FILMED December 1970
I think one of the most interesting and meaningful relationships in the creation of a film can be that between the director and the writer of the project. Ideally the director would be involved during the script’s creation; the two are in essence co-parents of the film. This happened very rarely in television and almost never in episodic television. It did happen for me with Jean Holloway for SHADOW OF A STARLESS NIGHT on BREAKING POINT, which I consider a very personal film. More often the series producer or story editor would fill in as a surrogate co-parent, as Charles Larson did on TWELVE O’CLOCK HIGH and a couple of THE FBI’s, as we made adjustments to another author’s script. An unusual experience for me was COLOR SCHEMES LIKE NEVER BEFORE, an episode of NAKED CITY written by Alvin Sargent. When I reported to the production offices in New York to start preparation, there were just a few pages of completed script. Alvin was busily writing it on the west coast. When I commenced filming a few days later, the script was still incomplete. A few new pages a day arrived, but I didn’t receive the final pages until about the fifth day of filming. Yet the result was the most personal film I had directed (it was my eleventh) until that time and one that was an enormous impetus to my developing career. I did not know Alvin Sargent. I had never met him, but somehow the words on his pages connected with me in such a way that it seemed as if I had been sitting beside him as he typed. Recently forty-nine years later I received the following e-mail:
You directed it and it’s late in writing you, but your direction met the story and characters so beautifully. Naked City is always a proud credit, especially Color Schemes……I recently came across your break down of shooting…every moment. I’ve never seen anything like that. Watching it was so meaningful to me. I suppose you do it with all of your work. Incredible attachment to your own history. Wanted to let you know that Rossen and Antonio were beautifully cast and directed in a favorite movie of mine. Hope you are well. I am a little behind you age wise. My knees would never know that. Hope you have a good year. Alvin Sargent
But on most of my assignments it was as if I was a single parent, responsible for rearing the infant in the crib to its final departure as an adult exiting the house.

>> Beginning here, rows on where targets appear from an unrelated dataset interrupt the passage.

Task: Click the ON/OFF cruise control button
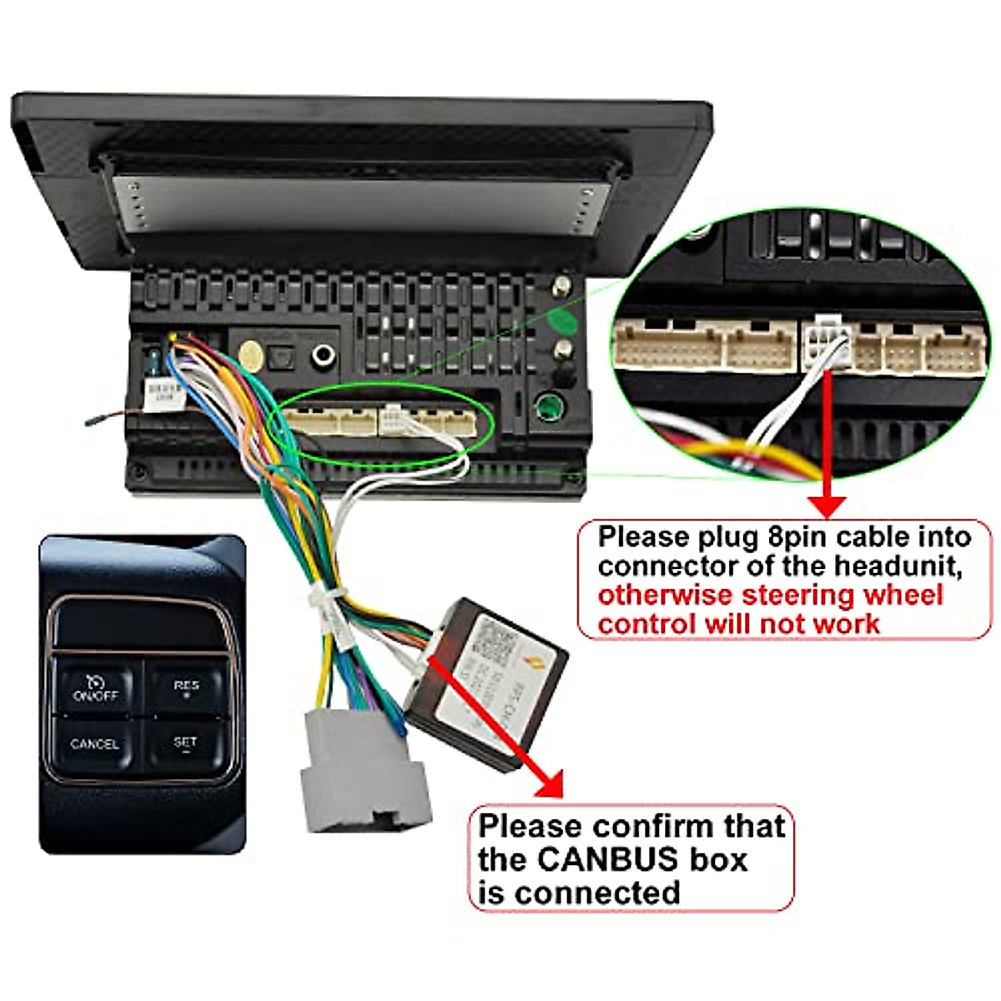tap(95, 687)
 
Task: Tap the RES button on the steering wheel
tap(186, 687)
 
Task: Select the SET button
tap(185, 742)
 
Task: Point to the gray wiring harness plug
tap(365, 776)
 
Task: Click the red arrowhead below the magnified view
tap(827, 506)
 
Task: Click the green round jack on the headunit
tap(549, 408)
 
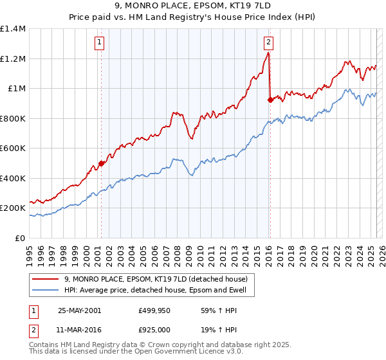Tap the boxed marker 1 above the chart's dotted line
coord(100,43)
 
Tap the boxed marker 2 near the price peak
coord(268,43)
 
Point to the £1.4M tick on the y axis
coord(14,29)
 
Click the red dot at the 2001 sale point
coord(102,163)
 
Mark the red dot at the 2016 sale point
coord(270,100)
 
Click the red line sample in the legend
coord(46,279)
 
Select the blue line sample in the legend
coord(46,290)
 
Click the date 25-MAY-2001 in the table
coord(80,310)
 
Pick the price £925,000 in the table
coord(154,330)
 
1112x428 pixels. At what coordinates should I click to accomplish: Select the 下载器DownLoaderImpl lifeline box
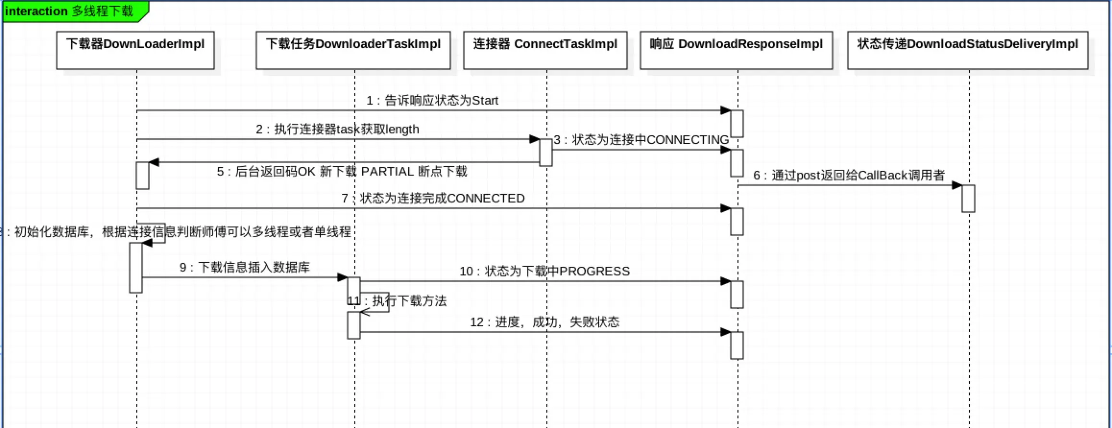[x=135, y=50]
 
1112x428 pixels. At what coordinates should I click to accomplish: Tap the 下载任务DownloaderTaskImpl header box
[x=353, y=50]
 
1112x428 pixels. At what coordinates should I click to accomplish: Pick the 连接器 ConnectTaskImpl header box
[x=545, y=50]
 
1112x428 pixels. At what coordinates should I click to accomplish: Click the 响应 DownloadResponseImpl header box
[x=737, y=50]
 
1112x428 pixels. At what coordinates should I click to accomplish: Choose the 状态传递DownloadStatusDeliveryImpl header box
[x=968, y=50]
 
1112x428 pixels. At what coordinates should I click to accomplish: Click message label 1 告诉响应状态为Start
[x=432, y=101]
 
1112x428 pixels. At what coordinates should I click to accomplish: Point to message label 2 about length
[x=337, y=130]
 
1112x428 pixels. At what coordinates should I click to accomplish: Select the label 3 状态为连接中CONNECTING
[x=641, y=140]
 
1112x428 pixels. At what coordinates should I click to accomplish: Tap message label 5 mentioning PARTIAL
[x=342, y=172]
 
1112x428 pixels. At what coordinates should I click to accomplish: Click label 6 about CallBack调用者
[x=849, y=176]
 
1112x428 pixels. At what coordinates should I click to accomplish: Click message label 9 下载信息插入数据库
[x=245, y=268]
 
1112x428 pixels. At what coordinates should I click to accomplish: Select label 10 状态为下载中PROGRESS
[x=544, y=272]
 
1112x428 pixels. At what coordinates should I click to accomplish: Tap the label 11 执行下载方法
[x=398, y=301]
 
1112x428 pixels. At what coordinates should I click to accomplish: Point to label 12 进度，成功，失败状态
[x=544, y=322]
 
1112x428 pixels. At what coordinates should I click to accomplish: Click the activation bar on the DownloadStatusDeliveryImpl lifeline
[x=968, y=199]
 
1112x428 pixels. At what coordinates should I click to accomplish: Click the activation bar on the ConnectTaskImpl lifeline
[x=545, y=153]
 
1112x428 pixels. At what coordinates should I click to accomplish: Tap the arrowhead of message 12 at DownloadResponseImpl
[x=725, y=332]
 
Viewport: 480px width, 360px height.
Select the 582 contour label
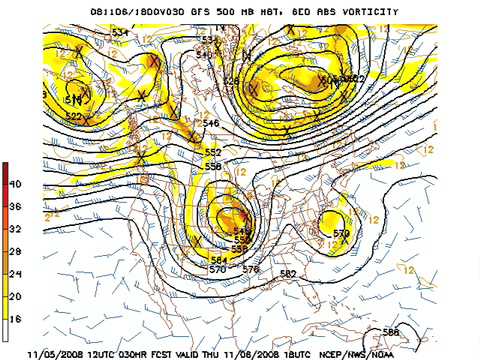pos(288,273)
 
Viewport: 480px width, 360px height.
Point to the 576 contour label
pos(250,268)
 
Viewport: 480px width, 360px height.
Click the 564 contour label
pos(218,260)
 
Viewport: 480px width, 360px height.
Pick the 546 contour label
pos(211,123)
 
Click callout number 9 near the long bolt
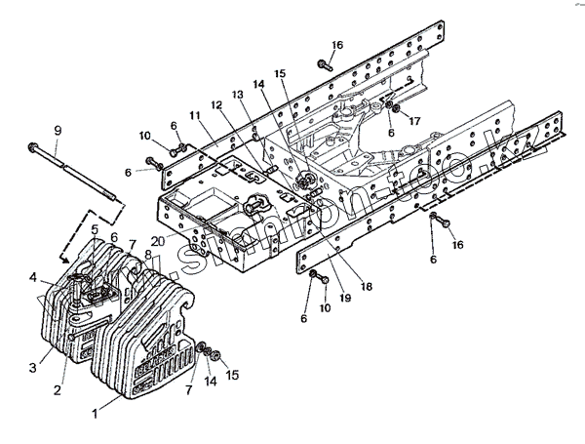tap(57, 131)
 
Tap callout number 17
tap(413, 121)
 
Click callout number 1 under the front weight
tap(95, 413)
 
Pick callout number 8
tap(148, 255)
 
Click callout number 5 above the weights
tap(95, 230)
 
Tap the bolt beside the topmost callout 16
tap(322, 65)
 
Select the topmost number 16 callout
tap(337, 46)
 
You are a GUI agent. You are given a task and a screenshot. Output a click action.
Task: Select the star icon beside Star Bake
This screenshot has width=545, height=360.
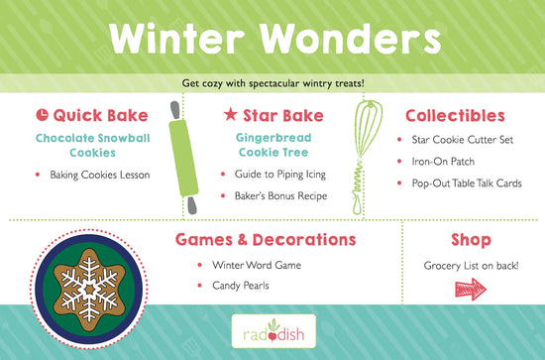click(231, 116)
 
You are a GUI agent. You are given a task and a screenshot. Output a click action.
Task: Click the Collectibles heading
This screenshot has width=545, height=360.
click(455, 116)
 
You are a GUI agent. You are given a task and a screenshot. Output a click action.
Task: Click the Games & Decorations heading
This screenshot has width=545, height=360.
click(266, 239)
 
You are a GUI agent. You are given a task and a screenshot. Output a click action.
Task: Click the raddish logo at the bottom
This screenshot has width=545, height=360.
click(272, 330)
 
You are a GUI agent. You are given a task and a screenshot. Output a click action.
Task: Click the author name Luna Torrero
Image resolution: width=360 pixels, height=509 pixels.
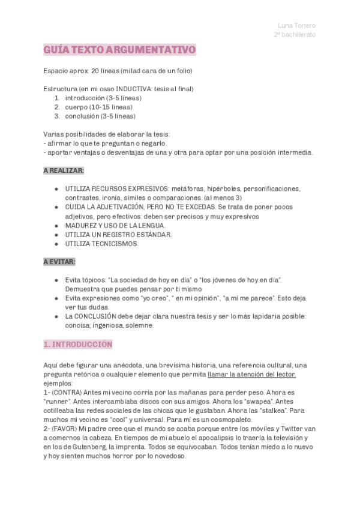point(296,25)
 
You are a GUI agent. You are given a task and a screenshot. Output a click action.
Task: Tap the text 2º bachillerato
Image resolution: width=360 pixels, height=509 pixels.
point(294,35)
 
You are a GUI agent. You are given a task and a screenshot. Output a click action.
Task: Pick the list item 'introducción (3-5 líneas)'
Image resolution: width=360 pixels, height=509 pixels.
point(100,98)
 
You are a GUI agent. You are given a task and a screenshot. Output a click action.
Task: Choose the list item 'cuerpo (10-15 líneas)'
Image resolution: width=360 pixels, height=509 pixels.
point(95,107)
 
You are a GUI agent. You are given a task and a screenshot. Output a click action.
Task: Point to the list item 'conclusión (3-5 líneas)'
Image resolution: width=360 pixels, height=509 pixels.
point(100,116)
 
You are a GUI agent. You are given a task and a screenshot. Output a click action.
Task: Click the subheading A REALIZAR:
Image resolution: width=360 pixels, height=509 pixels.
point(64,171)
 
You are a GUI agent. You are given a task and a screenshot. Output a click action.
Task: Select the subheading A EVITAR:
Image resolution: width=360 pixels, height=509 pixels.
point(59,262)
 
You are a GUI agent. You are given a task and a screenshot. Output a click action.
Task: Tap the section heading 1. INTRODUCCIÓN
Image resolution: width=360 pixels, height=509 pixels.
point(78,345)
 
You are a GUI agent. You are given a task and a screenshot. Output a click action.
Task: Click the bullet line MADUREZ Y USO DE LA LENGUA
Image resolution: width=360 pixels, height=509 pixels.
point(115,225)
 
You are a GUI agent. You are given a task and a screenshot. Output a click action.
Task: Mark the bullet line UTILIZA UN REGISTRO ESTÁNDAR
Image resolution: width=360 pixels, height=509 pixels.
point(118,234)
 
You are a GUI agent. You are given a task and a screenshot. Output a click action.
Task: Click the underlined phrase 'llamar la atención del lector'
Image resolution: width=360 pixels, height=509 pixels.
point(251,375)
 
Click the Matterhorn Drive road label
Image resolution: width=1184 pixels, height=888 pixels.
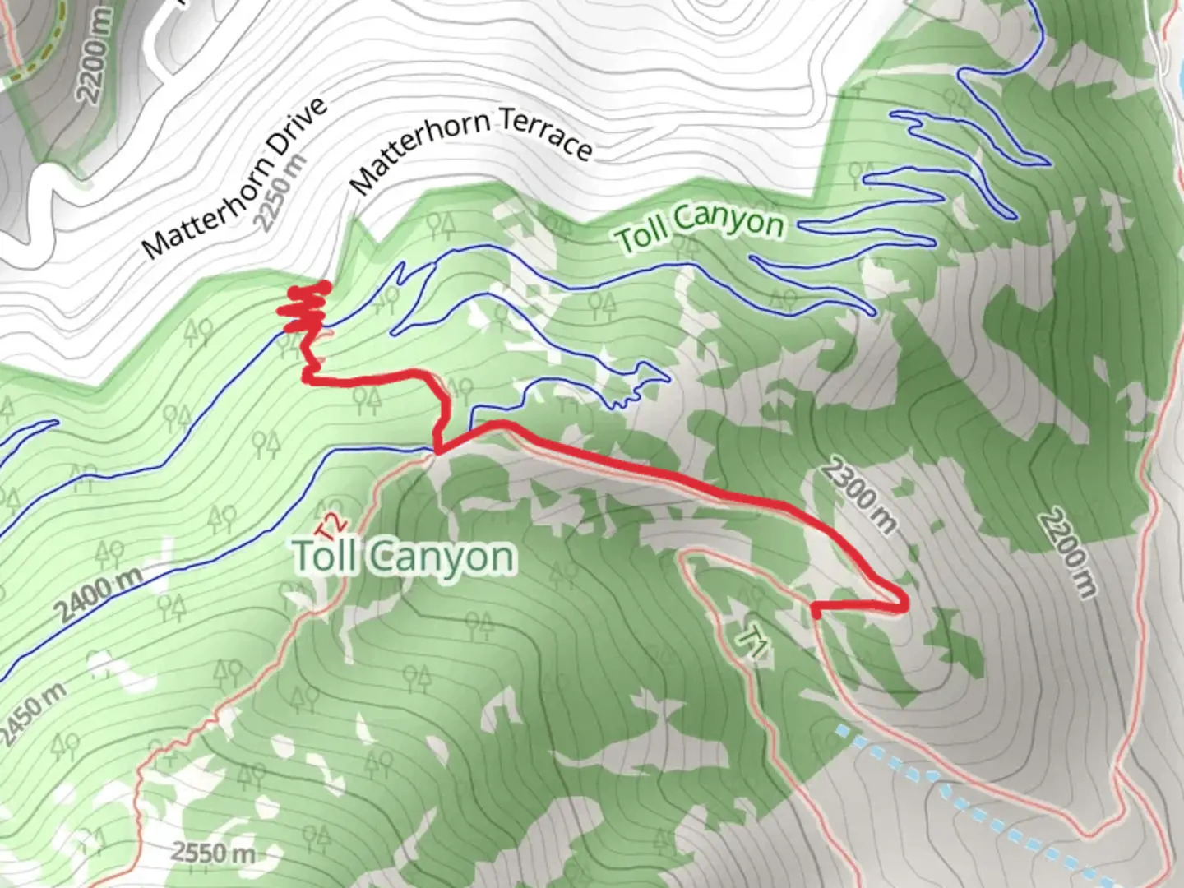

Six months after completing WHEN MOTHER GETS MARRIED I returned to Columbia Studio to direct two PARTRIDGES back-to-back. The first one was TO PLAY OR NOT TO PLAY written by Stan Cutler and Martin Donovan. As usual I had not met either of the two authors, although seventeen months previously I had directed their script, AN F FOR MRS. L. on THE COURTSHIP OF EDDIE’S FATHER.
This episode, like the first one I had directed, had the group on the road for an engagement, so I had yet to work in the standing set, which was their home. My questioning the group appearing in a club in WHEN MOTHER GETS MARRIED extended to this episode. The script again called for a club, so I found myself back in the same set as for that first show. It even had the same red drapes for background, although their arrangement on the stage was changed. As before there was the necessity of limiting the size of the audience, which was not realistic for the situation but had to be done for budgetary reasons.
THE PARTRIDGE FAMILY was filmed on the Columbia Ranch, a 40-acre lot purchased in 1934 by Columbia Studio to serve as their back-lot for exterior filming. The lot was situated in Burbank, CA, on Hollywood Way just a bit north of the Warner Bros. Studio. Compared in size to the 102 acres of MGM’s lots 2 and 3, it was strictly small potatoes. In addition the lot had five sound stages, two of which were assigned to the production of this series. There was a wonderful convenience in having the back-lot sets on the same lot and in walking distance from the soundstages. On those days when filming was scheduled for both interiors on the soundstage and exteriors, there was a saving in time and a saving in money.
Marc was played by twenty-two year old Michael Lembeck, just at the beginning of an illustrious career, which eventually found him behind the camera directing. Two months prior to this he had appeared for me in an episode of DAN AUGUST. I would have cast him in this show without auditioning him, but since the producer was not acquainted with his work (this would be only his third or fourth screen appearance), I had the casting director bring him in to audition and he was approved. Michael then asked if anybody had been cast as Marino. When we replied not yet, he suggested his father, Harvey Lembeck. I jumped at the idea. Who could forget Harvey as one of the prisoners-of-war in STALAG 17. The benefit for me in casting a pro like that? The opening line in the next sequence about the dirty tablecloths was something Harvey added to his role.
There was a card in the end credits about the music performers. When the series went into production, no Partridge family voice was on the sound track. The voices were just those of the augmented performers.
By the time of TO PLAY OR NOT TO PLAY, that had changed
And I still haven’t met Stan Cutler or Martin Donovan.
(The film clip of me is from a recent interview by the Archive of American Television, a division of the Academy of Television Arts & Sciences Foundation.)